Size Characterization

Dynamic light scattering (DLS) was used to determine the hydrodynamic radius (R_h) under different pH conditions as described earlier.[42,43] This was done with a Wyatt Technologies DynaPro plate reader DLS using a laser wavelength of 830 nm. Scattering intensity fluctuations were detected for 10 s per reading by an avalanche photodiode at and angle of 158° (back scattering) from the incident laser. Dynamics software (Wyatt Technologies Corp.) was used to calculate and fit an autocorrelation function plotted from the random fluctuations in scattering intensity.

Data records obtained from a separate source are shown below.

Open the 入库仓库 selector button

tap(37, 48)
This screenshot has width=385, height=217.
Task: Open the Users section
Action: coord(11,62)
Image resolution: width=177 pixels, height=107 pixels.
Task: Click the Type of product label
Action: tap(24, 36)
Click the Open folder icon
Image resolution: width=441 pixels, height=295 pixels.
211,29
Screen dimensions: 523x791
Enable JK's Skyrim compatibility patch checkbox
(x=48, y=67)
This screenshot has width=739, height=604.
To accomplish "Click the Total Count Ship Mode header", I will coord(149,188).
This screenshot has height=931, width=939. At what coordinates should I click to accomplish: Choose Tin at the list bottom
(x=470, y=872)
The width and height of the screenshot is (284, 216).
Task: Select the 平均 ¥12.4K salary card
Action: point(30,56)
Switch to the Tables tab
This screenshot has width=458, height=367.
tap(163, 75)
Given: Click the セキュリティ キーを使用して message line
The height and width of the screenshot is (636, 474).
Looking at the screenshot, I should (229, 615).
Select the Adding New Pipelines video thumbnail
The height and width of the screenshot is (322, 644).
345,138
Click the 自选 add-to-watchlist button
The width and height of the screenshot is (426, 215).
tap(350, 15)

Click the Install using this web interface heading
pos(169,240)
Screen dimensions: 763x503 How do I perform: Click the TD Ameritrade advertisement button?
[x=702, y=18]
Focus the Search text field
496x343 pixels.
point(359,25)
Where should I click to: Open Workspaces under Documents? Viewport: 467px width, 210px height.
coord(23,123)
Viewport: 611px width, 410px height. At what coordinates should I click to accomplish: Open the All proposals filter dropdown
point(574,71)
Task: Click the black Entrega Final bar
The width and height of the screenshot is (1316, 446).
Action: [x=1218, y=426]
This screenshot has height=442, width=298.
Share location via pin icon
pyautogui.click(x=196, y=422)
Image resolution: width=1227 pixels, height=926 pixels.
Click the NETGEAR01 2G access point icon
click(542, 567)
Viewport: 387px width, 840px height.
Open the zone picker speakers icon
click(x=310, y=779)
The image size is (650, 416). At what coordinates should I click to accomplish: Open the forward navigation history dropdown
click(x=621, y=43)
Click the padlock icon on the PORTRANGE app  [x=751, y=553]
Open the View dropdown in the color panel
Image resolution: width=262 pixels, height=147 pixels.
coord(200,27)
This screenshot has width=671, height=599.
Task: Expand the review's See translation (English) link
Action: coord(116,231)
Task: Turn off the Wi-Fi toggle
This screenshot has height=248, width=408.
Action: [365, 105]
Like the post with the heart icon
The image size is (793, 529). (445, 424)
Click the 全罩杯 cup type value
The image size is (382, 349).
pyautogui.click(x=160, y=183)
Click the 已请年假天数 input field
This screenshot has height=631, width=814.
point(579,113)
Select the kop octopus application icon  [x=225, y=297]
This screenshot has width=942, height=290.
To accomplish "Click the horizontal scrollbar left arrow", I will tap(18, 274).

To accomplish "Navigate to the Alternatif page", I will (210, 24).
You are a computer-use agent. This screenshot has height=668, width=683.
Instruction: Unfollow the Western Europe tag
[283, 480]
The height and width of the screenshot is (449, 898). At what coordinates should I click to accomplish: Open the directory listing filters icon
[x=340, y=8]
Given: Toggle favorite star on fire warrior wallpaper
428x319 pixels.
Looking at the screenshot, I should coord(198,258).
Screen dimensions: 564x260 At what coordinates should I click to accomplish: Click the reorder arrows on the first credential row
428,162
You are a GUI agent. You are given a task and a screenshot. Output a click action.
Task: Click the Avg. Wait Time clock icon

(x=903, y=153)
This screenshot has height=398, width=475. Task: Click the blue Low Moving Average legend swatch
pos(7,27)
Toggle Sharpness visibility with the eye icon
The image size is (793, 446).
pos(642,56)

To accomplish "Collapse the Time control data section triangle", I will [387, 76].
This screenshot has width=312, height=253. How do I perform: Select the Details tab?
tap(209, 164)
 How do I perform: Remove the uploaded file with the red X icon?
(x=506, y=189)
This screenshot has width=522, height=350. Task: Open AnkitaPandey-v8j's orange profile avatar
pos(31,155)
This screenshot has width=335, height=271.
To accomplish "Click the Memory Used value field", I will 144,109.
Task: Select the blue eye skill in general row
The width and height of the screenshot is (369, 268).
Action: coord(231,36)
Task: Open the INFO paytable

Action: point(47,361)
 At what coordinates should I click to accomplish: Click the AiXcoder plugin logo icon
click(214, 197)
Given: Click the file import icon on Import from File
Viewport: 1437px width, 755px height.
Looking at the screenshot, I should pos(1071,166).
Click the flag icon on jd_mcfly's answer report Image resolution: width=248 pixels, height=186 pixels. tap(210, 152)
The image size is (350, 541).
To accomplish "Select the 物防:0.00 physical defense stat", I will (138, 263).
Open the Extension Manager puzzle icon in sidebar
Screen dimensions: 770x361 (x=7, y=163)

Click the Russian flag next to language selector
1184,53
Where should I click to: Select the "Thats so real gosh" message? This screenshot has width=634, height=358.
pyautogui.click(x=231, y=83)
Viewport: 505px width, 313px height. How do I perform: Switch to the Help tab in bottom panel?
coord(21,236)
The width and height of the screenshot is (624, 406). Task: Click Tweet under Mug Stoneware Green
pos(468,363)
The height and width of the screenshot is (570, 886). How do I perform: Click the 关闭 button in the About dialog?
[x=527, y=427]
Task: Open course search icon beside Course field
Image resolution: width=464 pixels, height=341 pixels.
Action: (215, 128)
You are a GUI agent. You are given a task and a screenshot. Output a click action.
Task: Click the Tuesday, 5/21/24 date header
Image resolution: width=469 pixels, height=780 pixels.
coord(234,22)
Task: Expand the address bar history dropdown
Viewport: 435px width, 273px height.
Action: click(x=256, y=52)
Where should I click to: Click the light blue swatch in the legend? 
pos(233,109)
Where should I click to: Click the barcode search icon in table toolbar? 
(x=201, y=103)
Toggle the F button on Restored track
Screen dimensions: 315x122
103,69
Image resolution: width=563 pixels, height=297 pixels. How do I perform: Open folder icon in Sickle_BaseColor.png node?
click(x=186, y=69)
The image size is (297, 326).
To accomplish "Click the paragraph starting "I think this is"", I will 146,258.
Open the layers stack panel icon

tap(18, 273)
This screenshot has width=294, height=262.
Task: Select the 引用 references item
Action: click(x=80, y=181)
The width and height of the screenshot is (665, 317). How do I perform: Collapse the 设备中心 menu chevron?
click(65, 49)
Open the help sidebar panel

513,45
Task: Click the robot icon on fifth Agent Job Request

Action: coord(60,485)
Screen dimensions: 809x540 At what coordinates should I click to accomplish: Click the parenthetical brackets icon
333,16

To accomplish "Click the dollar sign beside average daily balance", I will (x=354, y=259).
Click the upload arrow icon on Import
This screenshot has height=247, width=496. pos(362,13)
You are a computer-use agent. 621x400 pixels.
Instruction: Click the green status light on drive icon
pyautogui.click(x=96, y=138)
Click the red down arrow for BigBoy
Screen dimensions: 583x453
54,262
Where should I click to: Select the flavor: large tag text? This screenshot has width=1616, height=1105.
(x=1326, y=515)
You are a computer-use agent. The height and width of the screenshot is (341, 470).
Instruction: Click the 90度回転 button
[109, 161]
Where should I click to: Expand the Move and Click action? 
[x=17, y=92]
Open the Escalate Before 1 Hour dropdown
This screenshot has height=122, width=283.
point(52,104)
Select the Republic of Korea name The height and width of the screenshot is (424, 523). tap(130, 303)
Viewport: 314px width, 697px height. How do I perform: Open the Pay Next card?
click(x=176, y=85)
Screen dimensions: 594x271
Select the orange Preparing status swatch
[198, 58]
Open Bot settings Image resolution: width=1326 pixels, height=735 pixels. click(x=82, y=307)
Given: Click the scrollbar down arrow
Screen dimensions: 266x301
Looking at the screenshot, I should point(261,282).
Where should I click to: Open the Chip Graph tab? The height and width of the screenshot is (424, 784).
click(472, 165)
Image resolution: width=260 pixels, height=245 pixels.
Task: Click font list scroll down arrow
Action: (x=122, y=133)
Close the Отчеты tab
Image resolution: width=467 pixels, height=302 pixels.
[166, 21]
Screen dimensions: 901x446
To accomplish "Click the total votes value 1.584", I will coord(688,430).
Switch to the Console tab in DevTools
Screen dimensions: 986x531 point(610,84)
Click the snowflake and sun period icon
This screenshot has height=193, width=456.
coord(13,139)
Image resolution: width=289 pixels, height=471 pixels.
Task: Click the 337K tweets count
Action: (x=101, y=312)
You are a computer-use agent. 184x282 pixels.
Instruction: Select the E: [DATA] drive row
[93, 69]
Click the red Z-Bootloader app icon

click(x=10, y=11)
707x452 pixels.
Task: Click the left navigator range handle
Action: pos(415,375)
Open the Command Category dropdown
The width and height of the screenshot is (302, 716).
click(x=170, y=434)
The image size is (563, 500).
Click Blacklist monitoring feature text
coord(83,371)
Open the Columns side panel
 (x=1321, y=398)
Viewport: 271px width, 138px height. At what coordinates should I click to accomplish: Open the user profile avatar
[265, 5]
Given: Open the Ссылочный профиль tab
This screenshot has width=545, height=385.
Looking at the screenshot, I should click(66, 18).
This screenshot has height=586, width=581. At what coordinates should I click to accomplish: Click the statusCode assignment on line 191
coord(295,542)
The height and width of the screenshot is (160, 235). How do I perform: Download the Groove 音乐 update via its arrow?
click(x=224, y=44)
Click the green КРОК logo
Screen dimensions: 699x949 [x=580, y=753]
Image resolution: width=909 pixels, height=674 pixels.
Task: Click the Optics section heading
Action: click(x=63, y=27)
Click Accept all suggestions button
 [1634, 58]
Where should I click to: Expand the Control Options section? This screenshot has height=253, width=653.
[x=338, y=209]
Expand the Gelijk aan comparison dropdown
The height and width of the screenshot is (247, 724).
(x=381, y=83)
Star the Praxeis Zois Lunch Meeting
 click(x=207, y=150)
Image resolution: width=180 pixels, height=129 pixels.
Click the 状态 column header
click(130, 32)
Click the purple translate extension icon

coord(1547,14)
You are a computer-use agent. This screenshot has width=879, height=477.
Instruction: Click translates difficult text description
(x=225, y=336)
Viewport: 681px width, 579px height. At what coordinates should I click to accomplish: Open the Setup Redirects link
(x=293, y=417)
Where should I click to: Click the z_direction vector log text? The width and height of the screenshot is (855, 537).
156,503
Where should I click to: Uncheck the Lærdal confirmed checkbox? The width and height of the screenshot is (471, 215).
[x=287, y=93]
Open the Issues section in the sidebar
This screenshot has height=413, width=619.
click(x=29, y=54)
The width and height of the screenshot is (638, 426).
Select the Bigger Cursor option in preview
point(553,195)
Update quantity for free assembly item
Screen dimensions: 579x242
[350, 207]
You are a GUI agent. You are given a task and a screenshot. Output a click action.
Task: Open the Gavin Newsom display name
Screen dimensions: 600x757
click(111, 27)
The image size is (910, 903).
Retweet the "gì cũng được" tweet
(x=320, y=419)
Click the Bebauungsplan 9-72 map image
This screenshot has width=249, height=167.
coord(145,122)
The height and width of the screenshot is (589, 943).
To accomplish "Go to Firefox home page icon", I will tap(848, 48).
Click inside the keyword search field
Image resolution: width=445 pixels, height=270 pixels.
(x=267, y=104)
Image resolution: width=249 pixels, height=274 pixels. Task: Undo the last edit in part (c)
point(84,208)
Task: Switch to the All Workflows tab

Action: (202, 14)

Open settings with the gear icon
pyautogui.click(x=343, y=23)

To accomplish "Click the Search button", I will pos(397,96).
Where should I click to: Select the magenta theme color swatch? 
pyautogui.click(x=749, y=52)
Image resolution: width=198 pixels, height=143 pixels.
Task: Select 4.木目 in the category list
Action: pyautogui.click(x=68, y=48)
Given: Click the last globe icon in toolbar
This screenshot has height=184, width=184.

These fits of the autocorrelation functions were used to calculate the diffusion coefficients and then through the Stokes-Einstein equation, the R_h. The plate reader DLS provided the opportunity to use small volumes (50 μL) of particle solution and to run different aliquots in series without further sample preparation.

Zeta Potential Measurements

Zeta potential measurements were carried out in 5 mM ionic strength HEPES (pH 7.4) and formate (3.0) buffers by electrophoretic light scattering with a Malvern Instruments Zetasizer.

Filtration Experiments

Syringes (30 mL) were used for the filtration experiments by removing the plunger. Epoxy was used to seal a septum stopper in the top of the syringe. A manufacturer-supplied, luer lock membrane holder was used to hold the 25-mm radius membranes at the end of the syringe. The holders and syringes were sonicated and rinsed with a dilute Alconox solution and distilled, deionized water before assembly and use. After clamping the syringe vertically, a particle solution (~ 4 mL) was injected through the septum at the top of the syringe. Lastly a needle attached to a step-down (0–15 psi) regulator was placed into the septum to control the hydrostatic pressure. A particle solution of approximately 2 mL was collected which took anywhere from 4 to 8 hrs for the 100 nm pore experiments and 24 hrs to 48 hrs for the 10-nm pore experiments. After collection, all solutions were analyzed on a steady-state fluorescence spectrometer (Photon Technology International), equipped with a Model 814 PMT photon counting detector. For all microgels containing fluorescein the excitation wavelength was set to 490 nm and emission was detected between 500–600 nm. For the polystyrene standards, excitation was set to 468 nm and emission was collect from 480–600 nm based on the literature from the manufacturer. Then the fluorescence at peak max [515 nm (μGels) 508 nm (pS)] of the solutions was recorded. Readings of particles in pH 3 buffer were done by spiking and aliquot of 0.5 mL of sample with 50 μL of a 100 mM pH 9 borate buffer to raise the pH to ~ 8 so that fluorescence would not be quenched. All data was analyzed by a q-test and outliers at the 95% confidence interval were removed from the data set. Also, the stars in the data sets represent data that is statistically different from the 88-nm pStyrene control at a 95% confidence level determined by a t-test. Standard curves for each particle type and pH condition were made by serial dilutions around the concentrations that passed through the membrane. Then using linear regression the background-subtracted fluorescence from the filtration experiments was used to calculate concentrations.